On Friday, President Donald Trump said two, old antimalarial drugs, chloroquine and hydroxychloroquine, showed “very encouraging results” and enthusiastically promoted the promise of these drugs as a potential coronavirus treatment.
Acknowledging that he could not predict the drugs would work, Trump said, “I’m a smart guy. I feel good about it. And we’re going to see. You’re going to see soon enough.”
However, the director of the National Institute of Allergy and Infectious Diseases (NIAID), Dr. Anthony Fauci, explained that there was only anecdotal evidence that chloroquine and hydroxychloroquine may be effective.
Emphasizing that he was a scientist. Dr. Fauci said, “The president feels optimistic about something, has feelings about it. I am saying it may be effective.”
Trump’s enthusiasm toward the drugs has raised concerns among doctors and especially patients who reply on the drugs to treat lupus and other diseases. They fear that the idea of using these antimalarial drugs for treating coronavirus could lead to shortages of supplies.
Dr. Michael Lockshin from Weill-Cornell University Medical College said, “Rheumatologists are furious about the hype going on over this drug. There is a run on it and we’re getting calls every few minutes, literally, from patients who are trying to stay on the drug and finding it in short supply.”

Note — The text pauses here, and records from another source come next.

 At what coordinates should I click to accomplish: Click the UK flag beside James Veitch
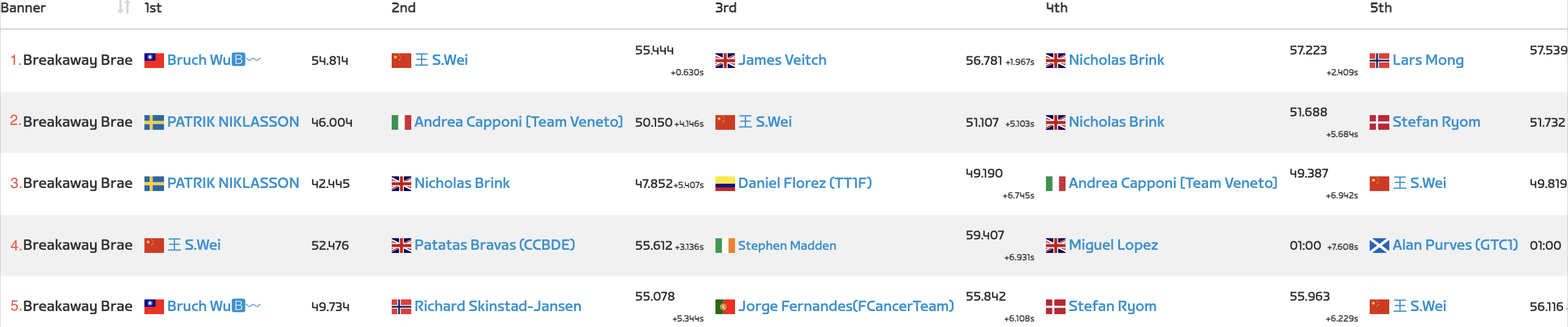tap(725, 60)
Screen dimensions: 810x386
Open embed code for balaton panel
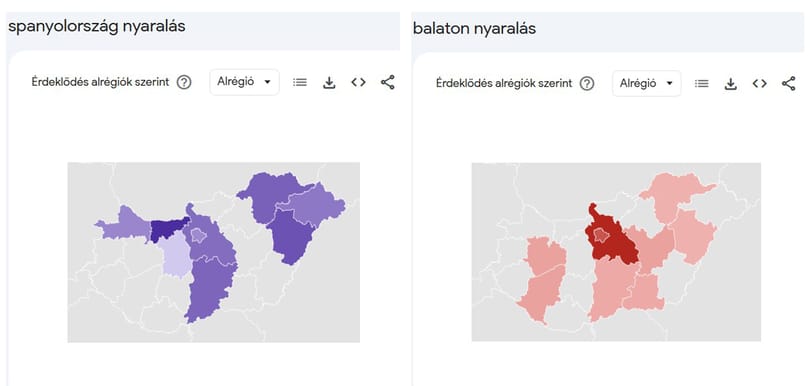(x=759, y=83)
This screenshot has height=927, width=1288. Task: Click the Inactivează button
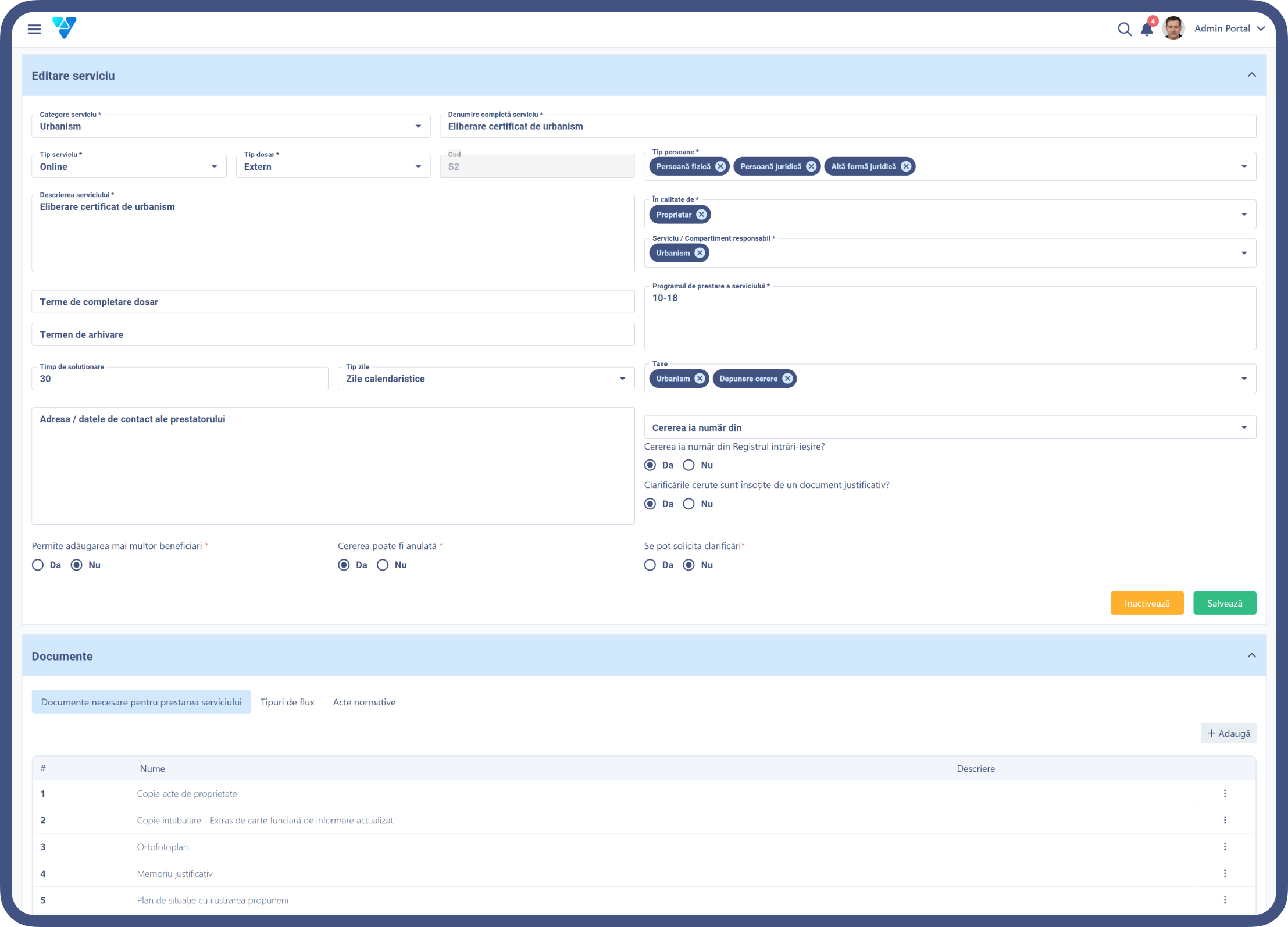[1147, 604]
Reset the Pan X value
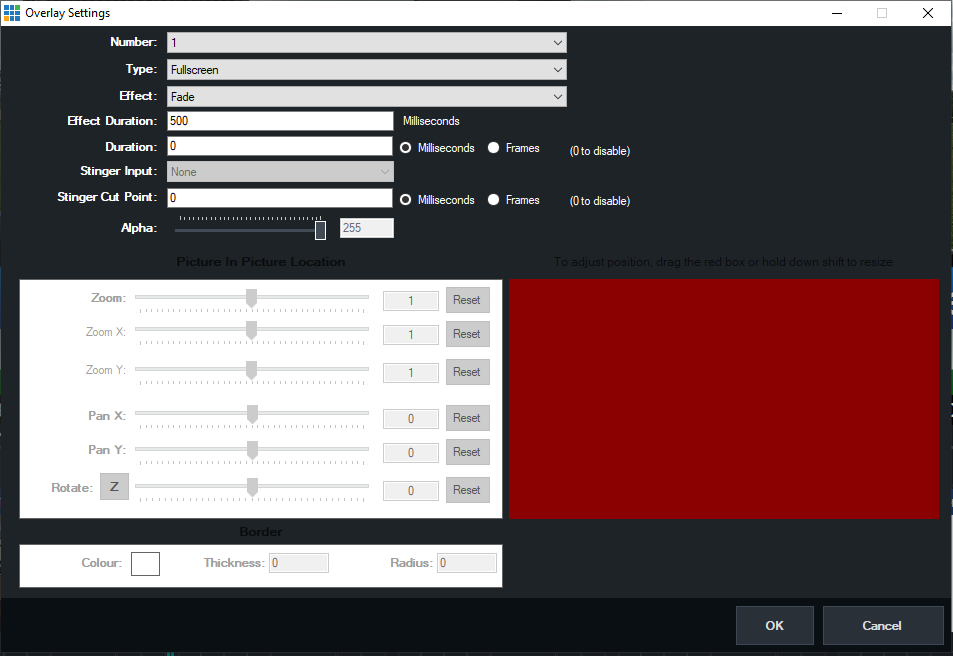The height and width of the screenshot is (656, 953). (467, 418)
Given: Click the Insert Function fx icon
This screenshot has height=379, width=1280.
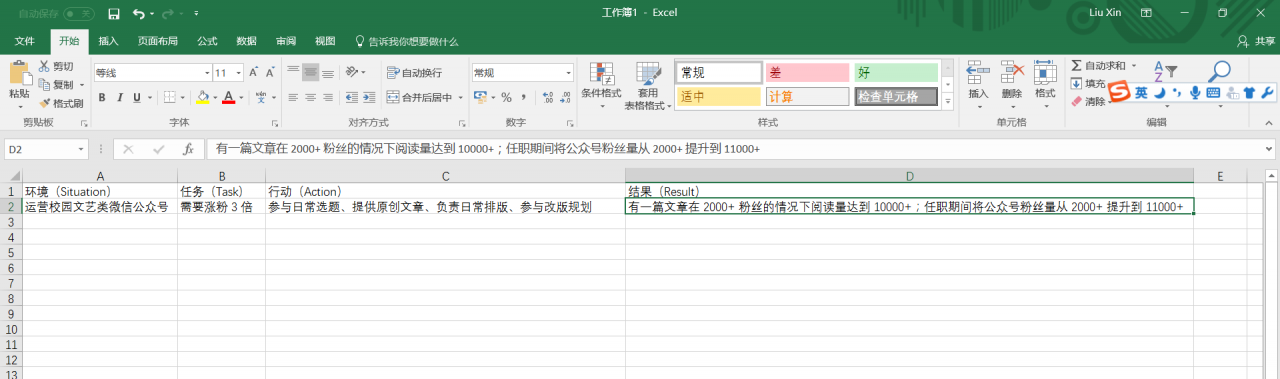Looking at the screenshot, I should (x=187, y=149).
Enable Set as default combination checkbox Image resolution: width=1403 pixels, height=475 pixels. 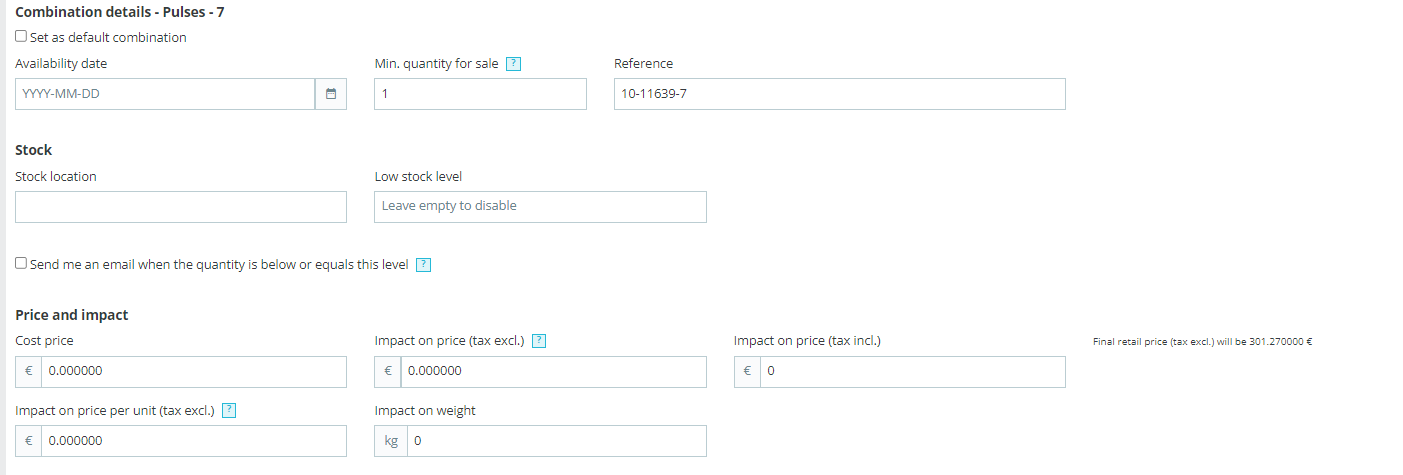(x=21, y=37)
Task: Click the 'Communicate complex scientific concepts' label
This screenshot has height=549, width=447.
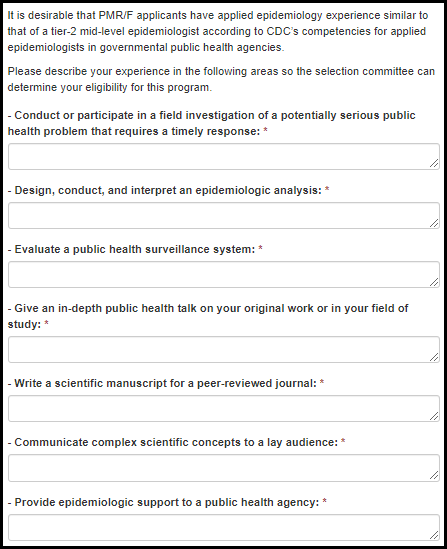Action: [176, 443]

Trump’s enthusiasm for the drugs is based on reports from China and France that they helped patients with coronavirus. However, Dr. Fauci and other researchers expressed their concerns and said the reports are not based on carefully controlled studies.
On Saturday, Trump took to Twitter to announce yet another unproven coronavirus treatment – a combination of hydroxychloroquine and azithromycin (antibiotic), citing a small, controlled study conducted by French researchers.
Dr. Rockshin explained that hydroxychloroquine is especially important for people who have lupus, which could be life-threatening. The drug is advised to reduce the risk of dying from lupus and prevent organ damage.
Dr. Percio Gulko from the Icahn School of Medicine at Mount Sinai said, “I would hope that doctors would stick to the science and try to keep a cool head.”
“Somebody is prescribing it for people who are trying to get it, in some instances preventively,” he added. “They may just be depriving the patients who do need it for an established indication, for a possibility or a speculation.”